(STUDY MATERIAL Opens)

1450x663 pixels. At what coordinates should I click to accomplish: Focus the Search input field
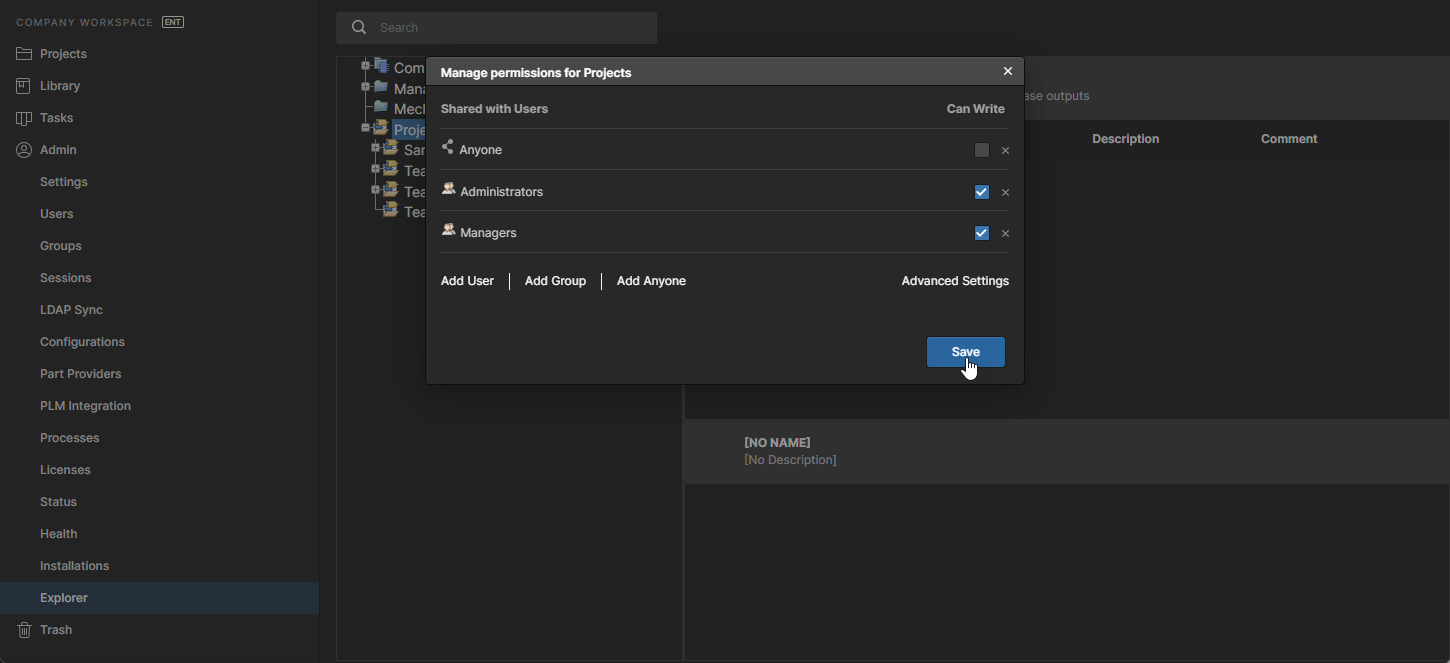pos(510,28)
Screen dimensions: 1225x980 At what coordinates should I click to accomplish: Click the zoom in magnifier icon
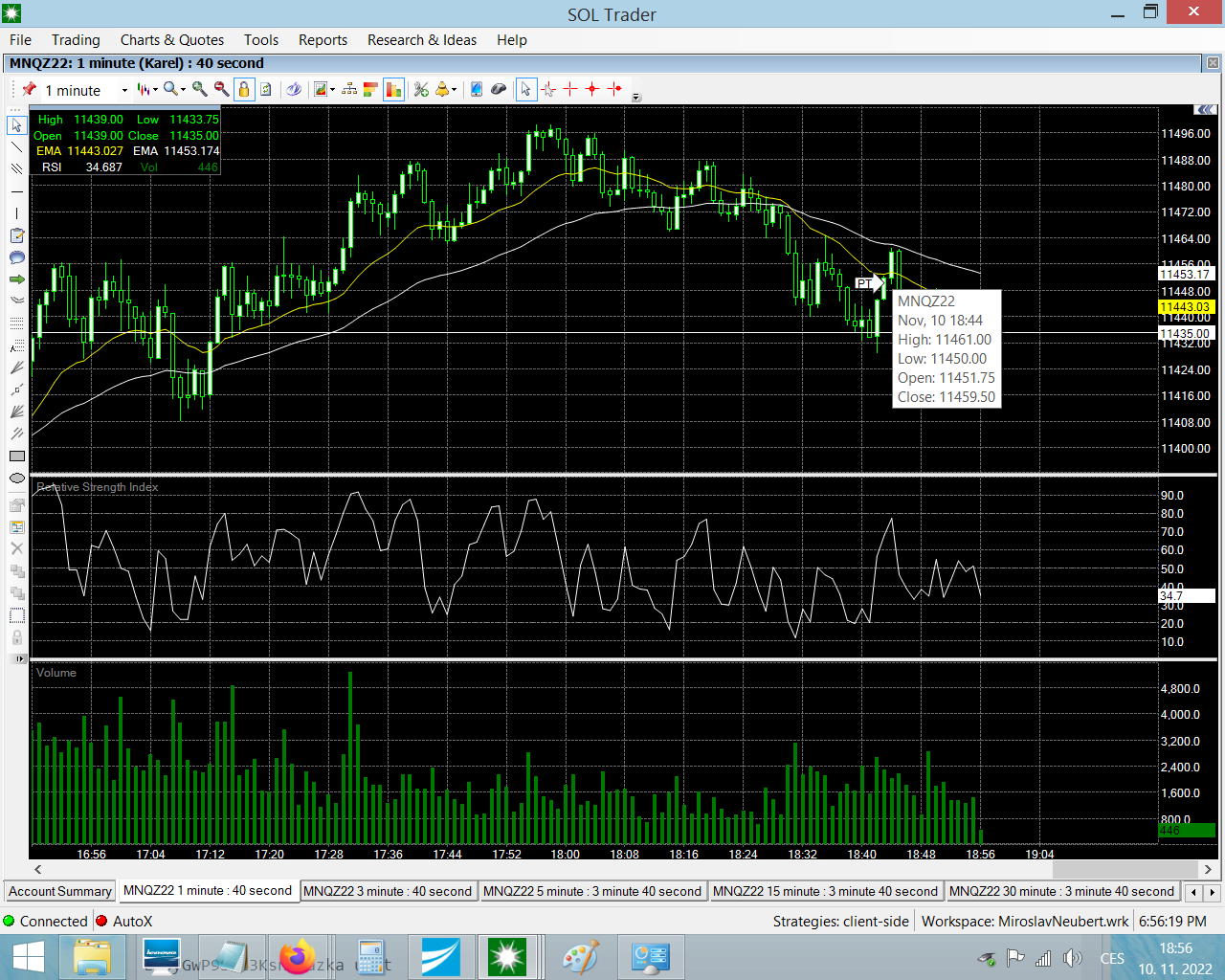coord(199,89)
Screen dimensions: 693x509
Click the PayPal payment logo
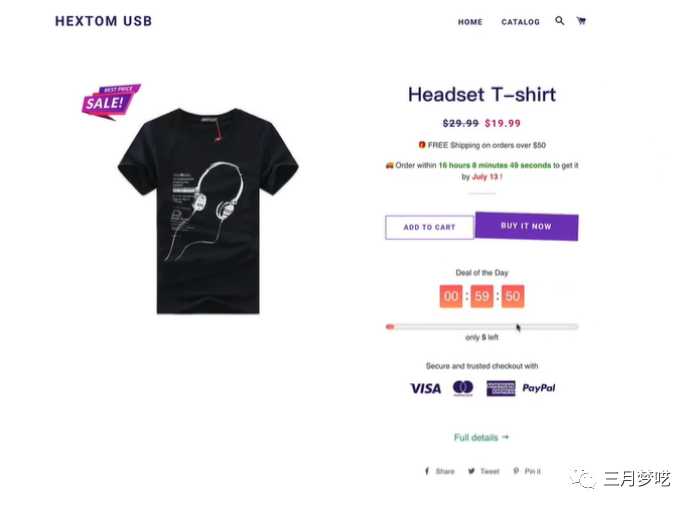pyautogui.click(x=539, y=388)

(STUDY MATERIAL Closes)

[YOUR GOAL]
Leaving out every picture, transcribe exactly the lines from the line that contains "Screen dimensions: 693x509" through the final line of the entries above.

[WRITTEN SOLUTION]
Screen dimensions: 693x509
Click the PayPal payment logo
pyautogui.click(x=539, y=388)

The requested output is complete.